- _ACTIVITY_
Each entry, from beginning to end, is to be transcribed verbatim.

(Stored data)
-- -- --
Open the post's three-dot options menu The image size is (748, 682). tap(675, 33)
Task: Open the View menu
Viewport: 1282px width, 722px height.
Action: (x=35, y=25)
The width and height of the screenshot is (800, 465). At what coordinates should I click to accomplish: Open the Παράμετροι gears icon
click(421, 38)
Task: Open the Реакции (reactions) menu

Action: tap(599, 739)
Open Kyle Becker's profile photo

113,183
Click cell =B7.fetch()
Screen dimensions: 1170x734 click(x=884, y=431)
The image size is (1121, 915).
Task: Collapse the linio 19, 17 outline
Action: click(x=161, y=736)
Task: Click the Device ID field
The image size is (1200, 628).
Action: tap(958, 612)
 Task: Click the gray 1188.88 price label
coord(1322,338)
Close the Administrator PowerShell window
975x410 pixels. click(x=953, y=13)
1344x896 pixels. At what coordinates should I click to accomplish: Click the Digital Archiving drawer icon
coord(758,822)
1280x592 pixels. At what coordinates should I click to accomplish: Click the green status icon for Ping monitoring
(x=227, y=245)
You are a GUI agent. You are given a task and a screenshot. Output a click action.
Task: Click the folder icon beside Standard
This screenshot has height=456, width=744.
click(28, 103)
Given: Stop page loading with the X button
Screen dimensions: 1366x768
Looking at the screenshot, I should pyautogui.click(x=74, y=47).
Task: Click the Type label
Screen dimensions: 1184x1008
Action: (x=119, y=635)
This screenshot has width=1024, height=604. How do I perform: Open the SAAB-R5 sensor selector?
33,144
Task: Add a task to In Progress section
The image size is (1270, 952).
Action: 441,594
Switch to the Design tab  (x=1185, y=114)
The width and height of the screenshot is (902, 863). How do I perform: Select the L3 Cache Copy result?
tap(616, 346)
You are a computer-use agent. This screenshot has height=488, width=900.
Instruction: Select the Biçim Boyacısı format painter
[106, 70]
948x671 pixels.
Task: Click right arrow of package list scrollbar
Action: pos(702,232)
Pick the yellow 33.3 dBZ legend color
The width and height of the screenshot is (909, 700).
-- -- --
- _RESPONSE_
Open the post's three-dot options menu The image size is (748, 682). tap(675, 33)
Task: Open the View menu
Viewport: 1282px width, 722px height.
Action: (x=35, y=25)
The width and height of the screenshot is (800, 465). At what coordinates should I click to accomplish: Open the Παράμετροι gears icon
click(421, 38)
Task: Open the Реакции (reactions) menu

Action: tap(599, 739)
Open Kyle Becker's profile photo

113,183
Click cell =B7.fetch()
Screen dimensions: 1170x734 click(x=884, y=431)
The image size is (1121, 915).
Task: Collapse the linio 19, 17 outline
Action: click(x=161, y=736)
Task: Click the Device ID field
The image size is (1200, 628).
Action: tap(958, 612)
 Task: Click the gray 1188.88 price label
coord(1322,338)
Close the Administrator PowerShell window
975x410 pixels. click(x=953, y=13)
1344x896 pixels. At what coordinates should I click to accomplish: Click the Digital Archiving drawer icon
coord(758,822)
1280x592 pixels. At what coordinates should I click to accomplish: Click the green status icon for Ping monitoring
(x=227, y=245)
You are a GUI agent. You are given a task and a screenshot. Output a click action.
Task: Click the folder icon beside Standard
This screenshot has height=456, width=744.
click(28, 103)
Given: Stop page loading with the X button
Screen dimensions: 1366x768
Looking at the screenshot, I should pyautogui.click(x=74, y=47).
Task: Click the Type label
Screen dimensions: 1184x1008
Action: (x=119, y=635)
This screenshot has width=1024, height=604. How do I perform: Open the SAAB-R5 sensor selector?
33,144
Task: Add a task to In Progress section
The image size is (1270, 952).
Action: 441,594
Switch to the Design tab  (x=1185, y=114)
The width and height of the screenshot is (902, 863). How do I perform: Select the L3 Cache Copy result?
tap(616, 346)
You are a computer-use agent. This screenshot has height=488, width=900.
Instruction: Select the Biçim Boyacısı format painter
[106, 70]
948x671 pixels.
Task: Click right arrow of package list scrollbar
Action: pos(702,232)
Pick the yellow 33.3 dBZ legend color
The width and height of the screenshot is (909, 700).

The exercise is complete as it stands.